## Texte à lire
2003 Amours troubles (Gigli)
C’est avec une nette appréhension que j’ai commencé à regarder ce film, car, une fois que l’on commence à s’intéresser à la carrière d’Al, on apprend vite que ce film est considéré comme le bas du bas de sa filmographie, à égalité, grosso modo, avec Jack et Julie, et que le film est connu aux États-Unis (pas en France) pour être l’un des plus mauvais films dans l’histoire du cinéma.
Le statut d’Amours troubles dans le réseau des médiathèques de Paris est d’ailleurs très parlant : le DVD n’est présent qu’en un seul exemplaire, dans une toute petite bibliothèque (située à 200 mètres à vol d’oiseau de là où a commencé l’affaire Rose Keller, pour ceux qui connaissent la vie du marquis de Sade…), et en réserve (c’est-à-dire qu’il est si rarement emprunté depuis des années qu’il a été retiré des rayons accessibles au public, pour ne pas encombrer inutilement, disons…).
Mais comme Jack et Julie m’a franchement paru injustement descendu par la critique et le public, je gardais un peu d’espoir.
De fait, bien que ce soit un film que je ne pourrais recommander à personne et qui n’a pas du tout vocation à rester dans les mémoires, Amours troubles est à peu près supportable. Mais il n’en reste pas moins qu’il est handicapé par trois énormes défauts (c’est beaucoup, et c’est trop) :
– primo, son manque de rythme, qui en fait un film toujours assez plat, ennuyeux, poussif et lent (alors que, bon sang de bonsoir, cela tombait sous le sens qu’il fallait alterner les interminables scènes où les héros sont obligés de rester dans un appartement avec des rebondissements qui se seraient passés à l’extérieur…) ;
– secundo, le film est truffé de mots très crus et très explicites, car il repose en très grande partie sur l’alchimie entre les deux héros (joués par Ben Affleck et Jennifer Lopez), mais, comme elle est lesbienne, il doit donc passer ses journées avec elle sans rien espérer et en étant sur des charbons ardents ;
– tertio, le film est toujours entre deux eaux, car ce n’est jamais franchement un film à suspense (et c’est un euphémisme), jamais un film drôle (surtout quand ça veut se diriger vers le second degré), et jamais un film franchement romantique (même s’il en fait des tonnes sur l’attirance entre les deux héros et sur leur liaison impossible) : le film se cherche tout le temps et n’est brillant dans aucun de ces trois genres.

## Exercice 1
Recopiez fidèlement le passage de la critique d'Amours troubles qui va de « C’est avec une » à « l’histoire du cinéma. ».
Les enregistrements ci-après n'ont aucun lien avec la critique d'Amours troubles.

[Enregistrements issus d'une collecte de données]
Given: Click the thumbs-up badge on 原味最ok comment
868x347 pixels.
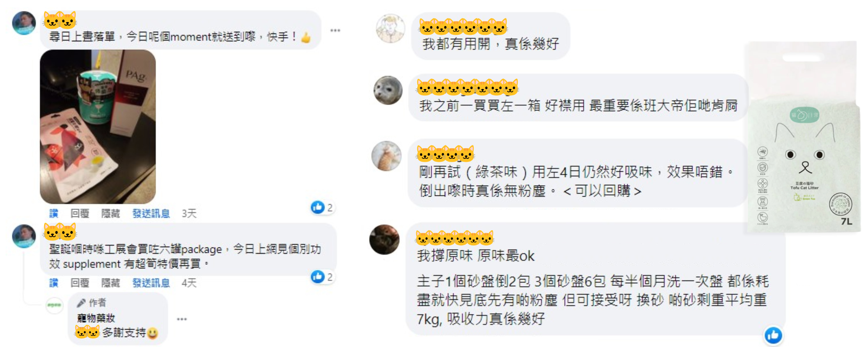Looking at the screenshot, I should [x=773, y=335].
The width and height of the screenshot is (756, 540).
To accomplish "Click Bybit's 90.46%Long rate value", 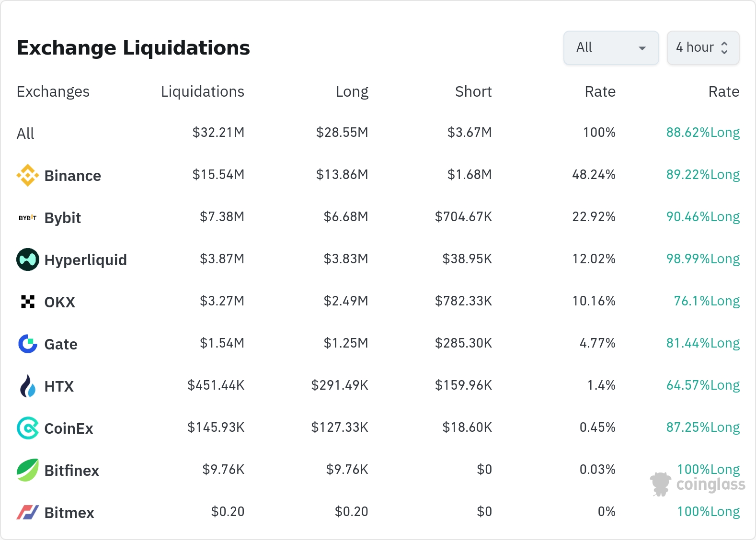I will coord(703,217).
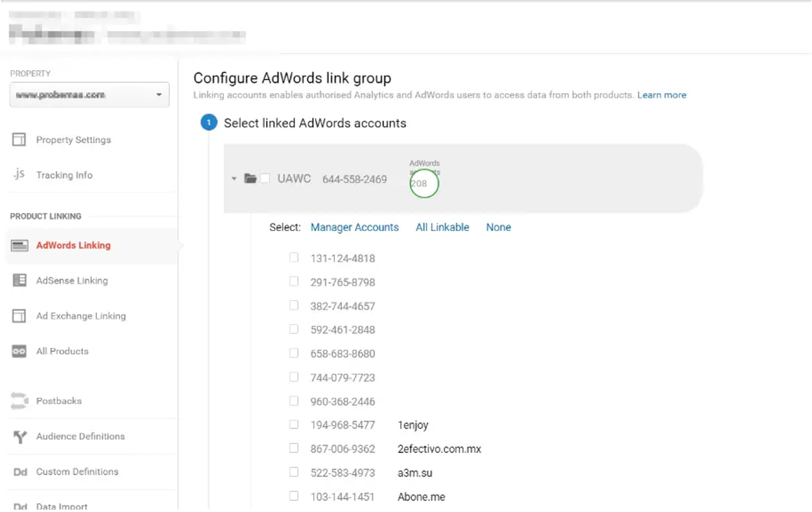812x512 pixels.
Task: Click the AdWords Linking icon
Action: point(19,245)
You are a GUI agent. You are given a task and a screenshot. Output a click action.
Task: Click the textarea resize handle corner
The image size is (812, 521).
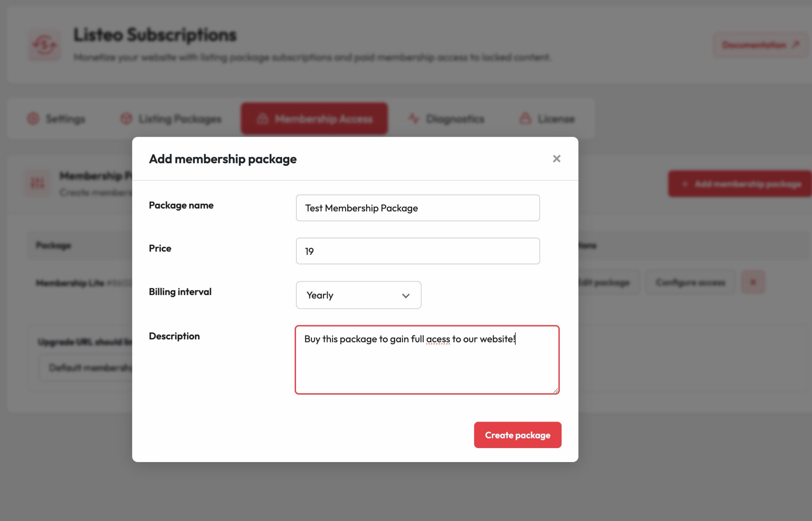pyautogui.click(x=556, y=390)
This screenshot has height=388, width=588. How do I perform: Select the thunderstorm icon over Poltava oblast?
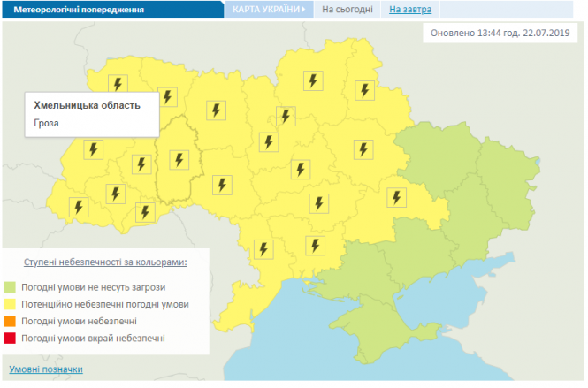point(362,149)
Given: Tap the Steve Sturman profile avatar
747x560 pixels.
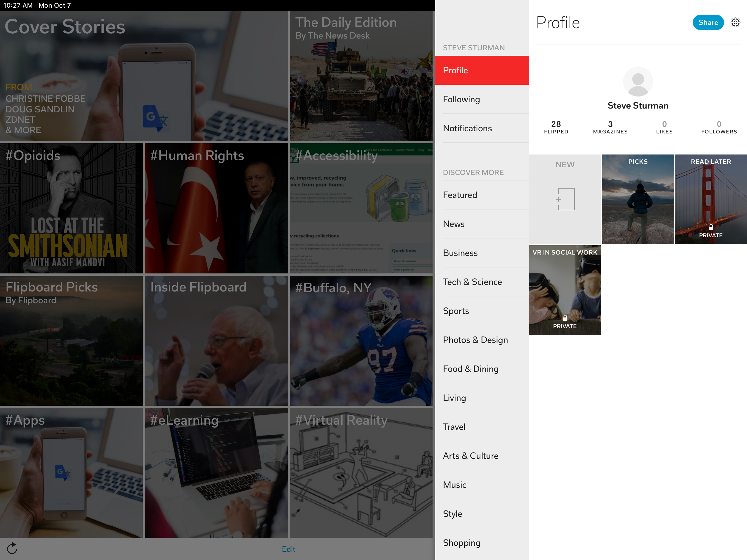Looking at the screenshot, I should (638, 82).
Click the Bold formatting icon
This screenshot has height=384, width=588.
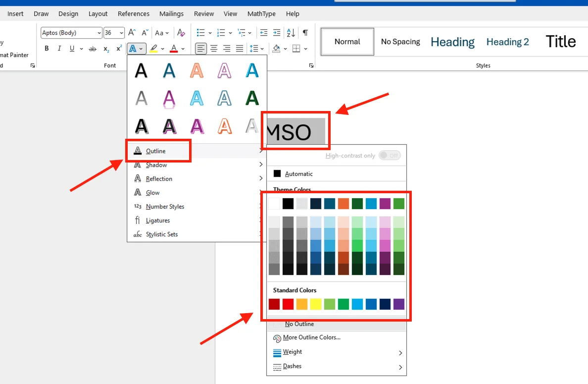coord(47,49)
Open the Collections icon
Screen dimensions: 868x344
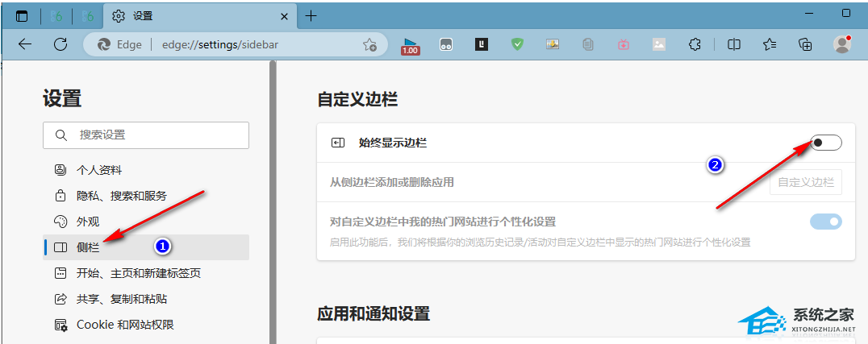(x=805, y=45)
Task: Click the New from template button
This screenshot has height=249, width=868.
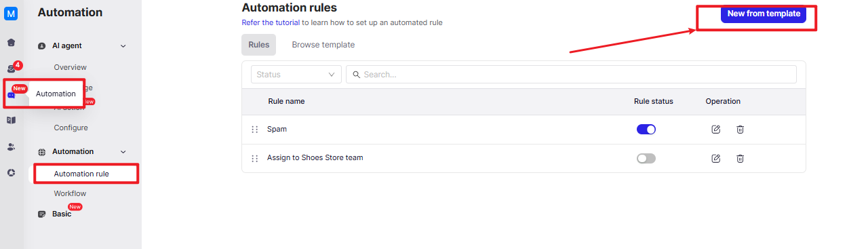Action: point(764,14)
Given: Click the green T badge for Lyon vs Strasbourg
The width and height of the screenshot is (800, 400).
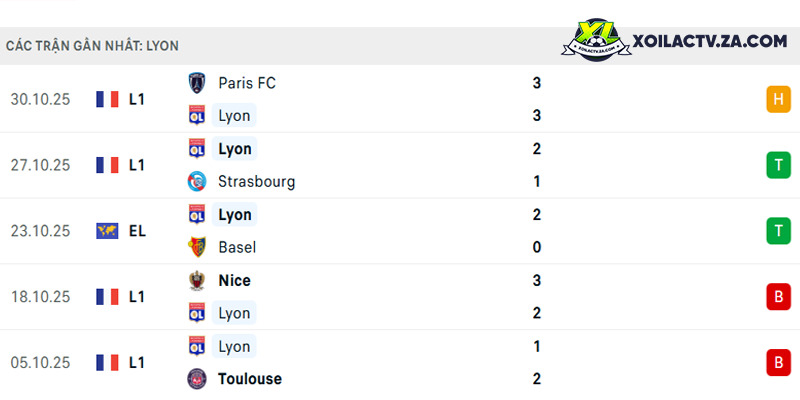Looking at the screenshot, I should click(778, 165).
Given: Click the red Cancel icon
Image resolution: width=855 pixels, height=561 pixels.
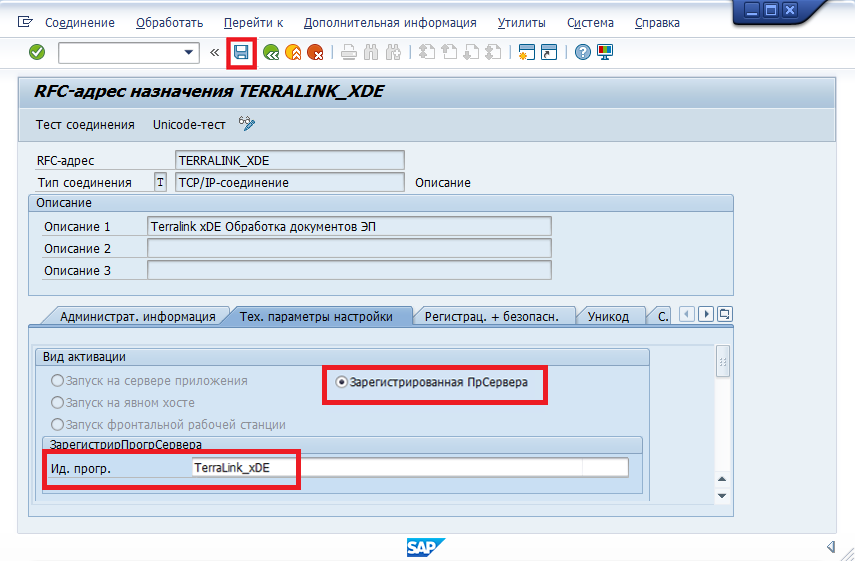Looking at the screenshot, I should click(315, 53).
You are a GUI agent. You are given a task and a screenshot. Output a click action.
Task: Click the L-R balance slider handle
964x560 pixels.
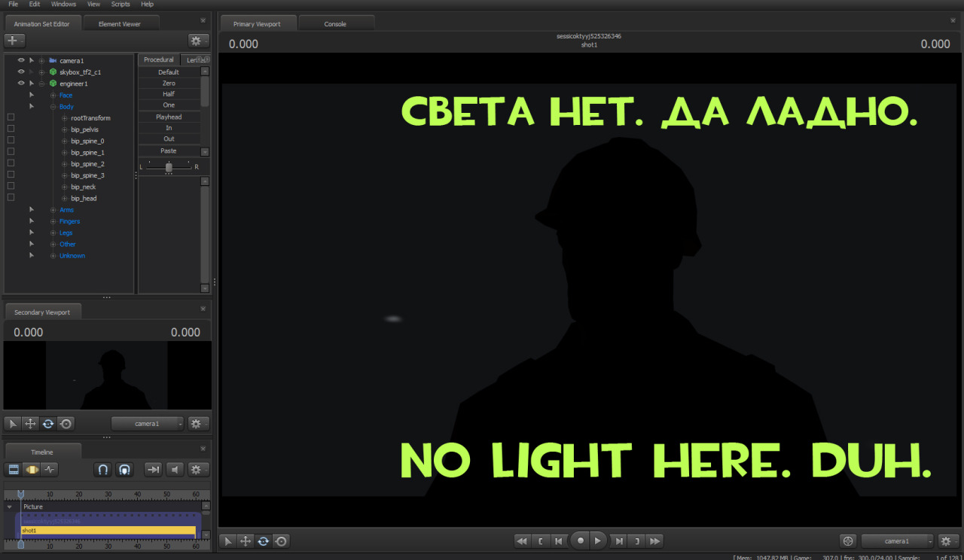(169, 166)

## Exercice 2
Dans les enregistrements, reprenez sous forme de liste numérotée les lignes allant de la ligne contenant « Task: Click the New from template button » à la ligne contenant « Looking at the screenshot, I should click(778, 165). », ces deux lignes comprises. Omettez les lignes vides ainsi que les images.

## Réponse complète 1
C’est avec une nette appréhension que j’ai commencé à regarder ce film, car, une fois que l’on commence à s’intéresser à la carrière d’Al, on apprend vite que ce film est considéré comme le bas du bas de sa filmographie, à égalité, grosso modo, avec Jack et Julie, et que le film est connu aux États-Unis (pas en France) pour être l’un des plus mauvais films dans l’histoire du cinéma.

## Réponse complète 2
1. Task: Click the New from template button
2. This screenshot has height=249, width=868.
3. Action: point(764,14)
4. Given: Click the green T badge for Lyon vs Strasbourg
5. The width and height of the screenshot is (800, 400).
6. Looking at the screenshot, I should click(778, 165).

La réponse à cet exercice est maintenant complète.